- Records supplied:
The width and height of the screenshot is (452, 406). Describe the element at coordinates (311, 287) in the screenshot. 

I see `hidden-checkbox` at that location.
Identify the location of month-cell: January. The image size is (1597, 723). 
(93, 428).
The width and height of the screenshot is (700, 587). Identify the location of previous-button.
--
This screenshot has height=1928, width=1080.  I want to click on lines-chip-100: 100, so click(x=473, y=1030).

- Problem requirements: How many lines of the records above contain the string "Identify"? Reply with the number alone.

- Expected answer: 2